Whether it's the prohibitive price tag, the nerdy look of the glasses, or the social awkwardness of talking to a headset, Google Glass has some problems to overcome before the ambitious technology becomes widely adopted. Today the search giant made a major move to address one of those: With four new titanium-crafted frames made by Google, wearing a piece of computing on your face has become a little more inconspicuous.
These four frames are designed specifically for Google Glass and integrate with the tech more naturally than previous models. And they also can take presciption lenses, opening up Google Glass to the already-glasses-wearing populace.
In addition to these new lenses, Google also released two new sunglass designs ($150), classic and edge, to join its active design, which was released with the Explorer edition of Glass. However, these frames only add to the already crushing price burden. The frames will cost $225 on top of the device's already staggering $1500 price tag.

Written instruction 1 →
Answer these about the article on Google Glass frames:
(a) What material are the four new frames made of?
(b) What are the two new sunglass designs called?
(c) How much do the frames cost on top of the device's price?
Written instruction 2 → Proceed with the article on Google Glass frames, picking up right after its final sentence.
The listing after this point is not needed.

Provided data →
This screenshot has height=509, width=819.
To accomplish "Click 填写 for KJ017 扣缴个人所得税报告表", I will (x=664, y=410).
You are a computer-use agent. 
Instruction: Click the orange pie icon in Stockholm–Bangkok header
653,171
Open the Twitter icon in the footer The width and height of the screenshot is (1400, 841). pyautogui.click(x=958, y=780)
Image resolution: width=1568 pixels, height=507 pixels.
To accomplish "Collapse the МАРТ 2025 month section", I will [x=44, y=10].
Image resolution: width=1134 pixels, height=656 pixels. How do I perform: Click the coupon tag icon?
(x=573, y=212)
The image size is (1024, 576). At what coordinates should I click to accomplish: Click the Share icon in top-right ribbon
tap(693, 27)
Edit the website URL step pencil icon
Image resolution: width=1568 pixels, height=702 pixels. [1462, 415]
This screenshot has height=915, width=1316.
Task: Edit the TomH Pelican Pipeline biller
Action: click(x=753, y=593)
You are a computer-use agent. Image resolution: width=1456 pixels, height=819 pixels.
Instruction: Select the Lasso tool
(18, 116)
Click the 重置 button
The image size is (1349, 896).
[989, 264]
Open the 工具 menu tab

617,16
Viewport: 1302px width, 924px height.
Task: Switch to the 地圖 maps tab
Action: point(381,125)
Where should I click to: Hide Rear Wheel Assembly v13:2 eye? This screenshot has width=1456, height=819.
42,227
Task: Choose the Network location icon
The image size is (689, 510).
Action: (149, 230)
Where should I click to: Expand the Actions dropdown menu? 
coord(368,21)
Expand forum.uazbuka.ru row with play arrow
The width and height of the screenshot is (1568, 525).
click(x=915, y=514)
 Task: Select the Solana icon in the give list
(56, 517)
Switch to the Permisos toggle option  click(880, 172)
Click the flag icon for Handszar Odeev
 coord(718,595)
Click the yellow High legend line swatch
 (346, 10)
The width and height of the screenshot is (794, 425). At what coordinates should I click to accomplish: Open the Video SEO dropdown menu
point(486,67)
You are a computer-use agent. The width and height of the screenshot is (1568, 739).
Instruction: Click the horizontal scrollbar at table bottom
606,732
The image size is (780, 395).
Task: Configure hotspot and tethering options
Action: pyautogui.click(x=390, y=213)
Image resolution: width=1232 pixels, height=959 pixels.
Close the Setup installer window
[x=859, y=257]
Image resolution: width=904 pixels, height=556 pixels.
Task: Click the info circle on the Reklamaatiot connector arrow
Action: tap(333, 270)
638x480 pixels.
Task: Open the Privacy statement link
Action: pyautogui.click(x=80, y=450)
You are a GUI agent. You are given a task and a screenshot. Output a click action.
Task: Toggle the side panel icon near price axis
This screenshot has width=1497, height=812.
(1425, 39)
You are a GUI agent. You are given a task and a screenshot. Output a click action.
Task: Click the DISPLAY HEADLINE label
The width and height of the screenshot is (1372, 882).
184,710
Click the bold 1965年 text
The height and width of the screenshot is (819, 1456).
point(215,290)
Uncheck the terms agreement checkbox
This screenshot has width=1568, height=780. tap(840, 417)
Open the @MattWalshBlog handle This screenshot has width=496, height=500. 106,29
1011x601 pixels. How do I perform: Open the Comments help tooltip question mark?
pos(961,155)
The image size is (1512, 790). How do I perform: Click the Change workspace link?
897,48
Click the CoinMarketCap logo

Exercise answer 1 →
(a) Titanium.
(b) Classic and edge.
(c) $225.

Exercise answer 2 →
If you are interested in these Google-designed prescription lenses, be prepared to use Google Glass—all the time. The new eyeglasses won't really work without the attached device because the right stem is shorter than the left, according to . Battery life just became a much more important issue. With early adopters reporting battery life at around five hours, users (or, as Google prefers, "Explorers") will most likely need to keep their standard glasses on hand—or carry a dead computer on their face, whichever they prefer.
Google also announced that it has partnered with VSP (Vision Service Plan) to train eye care professionals in the U.S. to help users to be fitted with new Glass frames with their prescription. Check out more about Google Glass and its new frames .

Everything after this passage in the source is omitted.